Seems like everybody except me gets this. Was Beethoven not a team player?


----------



## Open Book (Aug 14, 2018)

Mozart, Debussy, Mussorgsky: "Night Mer on Bald Mountain"


----------



## Larkenfield (Jun 5, 2017)

If Bach had teamed with Mozart and Beethoven, they could have written Nah Nah-Nah Nah Nah: We Are The Three Greatest Composers Who Ever Lived


----------



## Olias (Nov 18, 2010)

Open Book said:


> Seems like everybody except me gets this. Was Beethoven not a team player?


Yeah, that was the idea. He was rather reclusive and bad-tempered. He respected some composers like Bach and Mozart but he very much carved his own path and I honestly don't think anyone could have effectively collaborated with him.


----------



## EdwardBast (Nov 25, 2013)

paulbest said:


> WEll if anyone here knows how Ravel's arrangements of Mussorgsky's works, , Boris, and Pictures,,,made up any shortcommings in the original work,,,please chime in..
> Leets say Ravel did no arrangements of either.
> And we had no access to Shostakovich's rendering of Boris,,,would Boris be as well loved today ,,,that in its original state?
> 
> ...


Art is correct. Rimsky-Korsakoff mucked around with Boris, not Ravel, and managed to screw up some of the good parts. There are about 30 orchestral arrangements of Pictures. Ravel's isn't the best.


----------



## Open Book (Aug 14, 2018)

Ravel could have teamed up with Couperin on "Le Tombeau de Couperin", to what result I don't know.
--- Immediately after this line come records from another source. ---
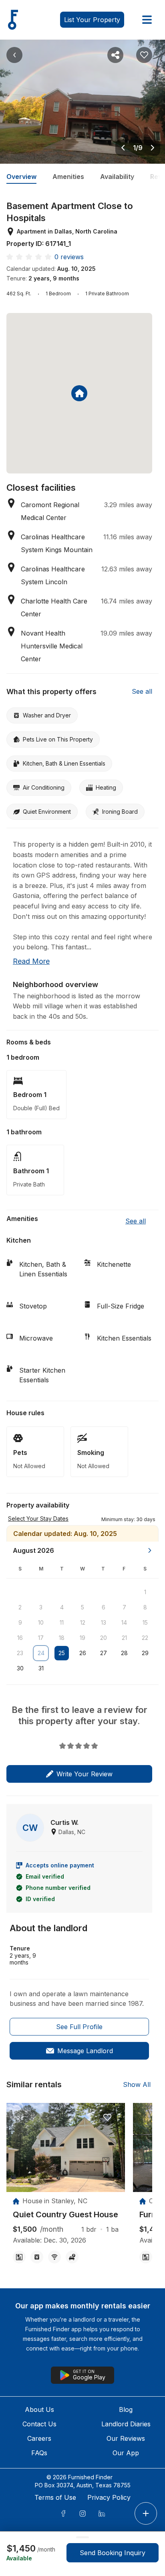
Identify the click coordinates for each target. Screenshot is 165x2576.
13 (103, 1622)
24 (41, 1653)
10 (41, 1622)
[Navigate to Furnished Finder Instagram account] (82, 2513)
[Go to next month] (150, 1550)
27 (103, 1653)
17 (41, 1637)
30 (20, 1668)
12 (82, 1622)
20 (103, 1637)
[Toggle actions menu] (146, 2513)
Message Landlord (85, 2051)
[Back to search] (14, 55)
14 (124, 1622)
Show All (137, 2084)
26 (82, 1653)
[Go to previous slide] (123, 147)
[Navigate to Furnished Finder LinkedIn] (102, 2513)
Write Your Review (84, 1774)
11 (62, 1622)
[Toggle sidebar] (147, 19)
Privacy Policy (109, 2497)
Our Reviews (126, 2438)
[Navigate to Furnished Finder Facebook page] (63, 2513)
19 (82, 1637)
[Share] (115, 55)
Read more (31, 961)
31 (41, 1668)
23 (20, 1653)
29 (145, 1653)
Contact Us (39, 2424)
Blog (126, 2409)
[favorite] (107, 2117)
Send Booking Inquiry (112, 2553)
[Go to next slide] (152, 147)
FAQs (39, 2453)
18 (61, 1637)
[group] (66, 2215)
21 (124, 1637)
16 (20, 1637)
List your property (92, 20)
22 (145, 1637)
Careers (39, 2438)
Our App (126, 2453)
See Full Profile (79, 2027)
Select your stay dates (38, 1518)
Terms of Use (55, 2497)
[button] (128, 1518)
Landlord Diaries (126, 2424)
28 (124, 1653)
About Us (39, 2409)
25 (61, 1653)
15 (145, 1622)
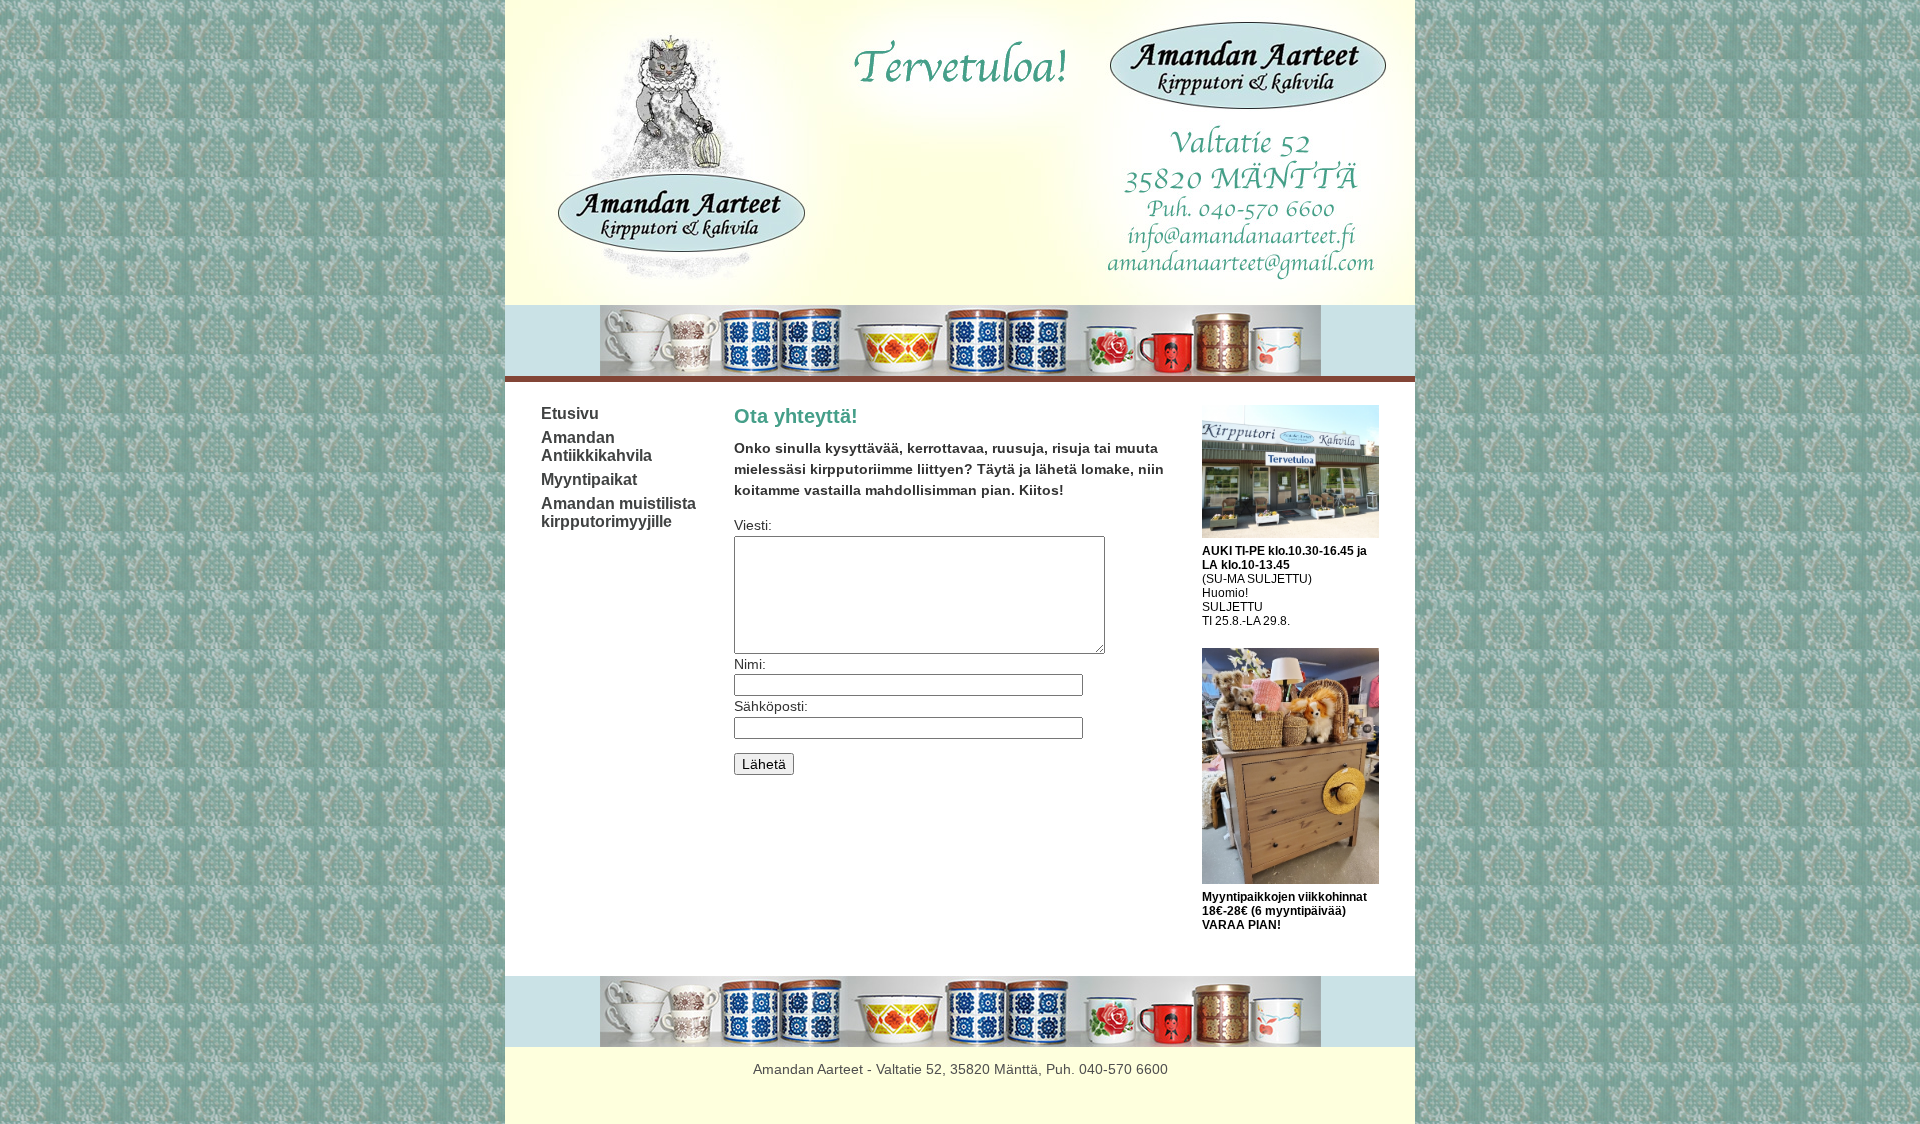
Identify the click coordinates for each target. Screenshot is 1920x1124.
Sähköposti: (771, 706)
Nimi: (750, 664)
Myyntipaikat (589, 479)
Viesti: (753, 525)
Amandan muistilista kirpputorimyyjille (618, 512)
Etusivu (570, 413)
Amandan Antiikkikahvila (596, 446)
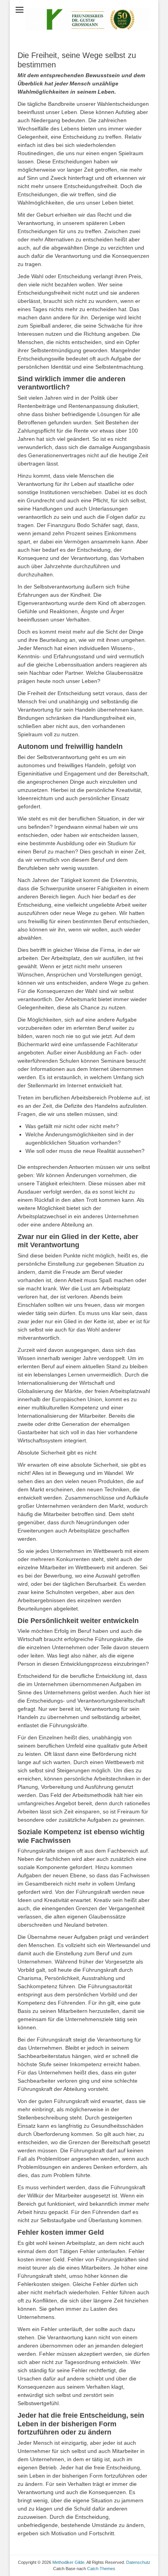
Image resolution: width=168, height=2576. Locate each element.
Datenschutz (138, 2562)
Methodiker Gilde (68, 2562)
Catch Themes (101, 2568)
Maybe it would have been written for harpsichord but that would diminish it greatly.


----------



## paulbest (Apr 18, 2019)

Olias said:


> Yeah, that was the idea. He was rather reclusive and bad-tempered. He respected some composers like Bach and Mozart but he very much carved his own path and I honestly don't think anyone could have effectively collaborated with him.


True
But look at how many great composers went on to team up with Beethoven, posthumously. 
Beethoven had many *Sons* = collaboration. I've even seen a comment such as *Beethoven lived on in Brahms music*. Could we also say that next in line , as Brahms is his 1st born,,,Dvorak is his 2nd greatest son? 
When I hear Dvorak,,I feel that Beethoven's spirit is still alive in those works.


----------



## KenOC (Mar 7, 2011)

Olias said:


> Yeah, that was the idea. He was rather reclusive and bad-tempered. He respected some composers like Bach and Mozart but he very much carved his own path and I honestly don't think anyone could have effectively collaborated with him.


Actually Beethoven joined several collaborative projects, the last that I know of being his _Es ist vollbracht_, the finale of the singspiel _Die Ehrenpforten_ in 1815. There were some earlier multi-composer song projects and, depending on definition, the _Diabelli Variations_.


----------



## DeepR (Apr 13, 2012)

Are there any pieces that are the result of a true collaborative effort between two (or more) well known composers? And by that I mean a piece or a movement that was actually co-composed. So not music that was rewritten, arranged, edited, transcribed, reconstructed, completed etc. by another composer afterwards, but music born from real collaboration. Does that even work?


----------



## BrahmsWasAGreatMelodist (Jan 13, 2019)

DeepR said:


> Are there any pieces that are the result of a true collaborative effort between two (or more) well known composers? And by that I mean a piece or a movement that was actually co-composed. So not music that was rewritten, arranged, edited, transcribed, reconstructed, completed etc. by another composer afterwards, but music born from real collaboration. Does that even work?


https://en.wikipedia.org/wiki/Classical_music_written_in_collaboration

Here are some of the most famous examples:

https://en.wikipedia.org/wiki/F-A-E_Sonata
https://en.wikipedia.org/wiki/Hexameron_(musical_composition)
https://en.wikipedia.org/wiki/Vaterländischer_Künstlerverein (mentioned earlier by KenOC)

However, in each of these cases, separate movements of the piece were written by individual composers.

Here is one where the same music was conceived collaboratively by the joint efforts of multiple composers:

https://en.wikipedia.org/wiki/Grand_Duo_concertant_(Chopin_and_Franchomme)

I'm not sure about music that was conceived by 2 people literally working together at the same time in the same room (if that's what you mean). There might be some examples on the first link.


----------



## Olias (Nov 18, 2010)

paulbest said:


> True
> But look at how many great composers went on to team up with Beethoven, posthumously.
> Beethoven had many *Sons* = collaboration. I've even seen a comment such as *Beethoven lived on in Brahms music*. Could we also say that next in line , as Brahms is his 1st born,,,Dvorak is his 2nd greatest son?
> When I hear Dvorak,,I feel that Beethoven's spirit is still alive in those works.


Agreed. I think that connection is one reason why my two favorite composers are Beethoven and Dvorak.


----------



## Olias (Nov 18, 2010)

KenOC said:


> Actually Beethoven joined several collaborative projects, the last that I know of being his _Es ist vollbracht_, the finale of the singspiel _Die Ehrenpforten_ in 1815. There were some earlier multi-composer song projects and, depending on definition, the _Diabelli Variations_.


All true, it just didn't go with the original punch line.


----------